--- start Document text ---
Though Henry VII was the first Tudor monarch, it was after the notable meeting of Henry V11I and Francis I in the tournament of "The Field of the Cloth of Gold" that the Renaissance influence is first seen to affect English taste. Henry VIII sought to emulate the magnificence of the French court and summoned to England the German artist Hans Holbein, the Italian architect, John of Padua, and a host of continental designers and craftsmen. Not until the days of his high-handed daughter Elizabeth do we find a broad use of the so-called Tudor styles. Gothic architecture gave way slowly and the engrafting of the Italian, Dutch, Flemish and French Renaissance produced a picturesque and naive result, which with all its lack of proportion and scale, charms us in Tudor and Elizabethan work more than accurate attempts to reproduce Italian design.
--- end Document text ---
--- start Entries supplied ---
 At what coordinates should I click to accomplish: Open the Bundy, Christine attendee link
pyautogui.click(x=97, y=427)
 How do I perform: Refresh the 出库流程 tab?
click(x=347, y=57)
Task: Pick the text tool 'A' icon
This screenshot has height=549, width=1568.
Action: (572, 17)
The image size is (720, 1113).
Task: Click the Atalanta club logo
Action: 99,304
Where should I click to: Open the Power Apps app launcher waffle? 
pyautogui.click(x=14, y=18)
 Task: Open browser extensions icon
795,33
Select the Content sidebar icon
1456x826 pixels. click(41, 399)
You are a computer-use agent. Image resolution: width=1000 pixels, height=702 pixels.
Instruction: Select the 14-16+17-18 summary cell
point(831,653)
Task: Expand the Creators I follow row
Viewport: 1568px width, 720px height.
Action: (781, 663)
--- end Entries supplied ---
Problems to work on
(1) In the passage on Tudor style, which Italian architect did Henry VIII bring to England?
(2) Reproduce the passage on Tudor style from "Though Henry VII" up to and including "reproduce Italian design.".
(3) Resume the passage on Tudor style after its last sentence.
The lines have nothing to do with the passage on Tudor style.

Per-task answers
(1) John of Padua.

(2)
Though Henry VII was the first Tudor monarch, it was after the notable meeting of Henry V11I and Francis I in the tournament of "The Field of the Cloth of Gold" that the Renaissance influence is first seen to affect English taste. Henry VIII sought to emulate the magnificence of the French court and summoned to England the German artist Hans Holbein, the Italian architect, John of Padua, and a host of continental designers and craftsmen. Not until the days of his high-handed daughter Elizabeth do we find a broad use of the so-called Tudor styles. Gothic architecture gave way slowly and the engrafting of the Italian, Dutch, Flemish and French Renaissance produced a picturesque and naive result, which with all its lack of proportion and scale, charms us in Tudor and Elizabethan work more than accurate attempts to reproduce Italian design.

(3)
The period of Henry VIII, Elizabeth and James I, closely resemble each other in decorative detail and should in general be grouped together. We find greater employment of the Gothic elements in the earlier years while Classic features predominate toward the end. In the gems of English literature produced at this time by Bacon. Milton and Shakespeare, we also see much of the Italian influence.

The domestic arts are seen in their greatest magnificence in the oldest portions of Hampton Court Palace, built by Wolsey, with its 280 silken hung beds in nightly use. Visitors approached Wolsey's Presence Chamber through eight large rooms hung with tapestries.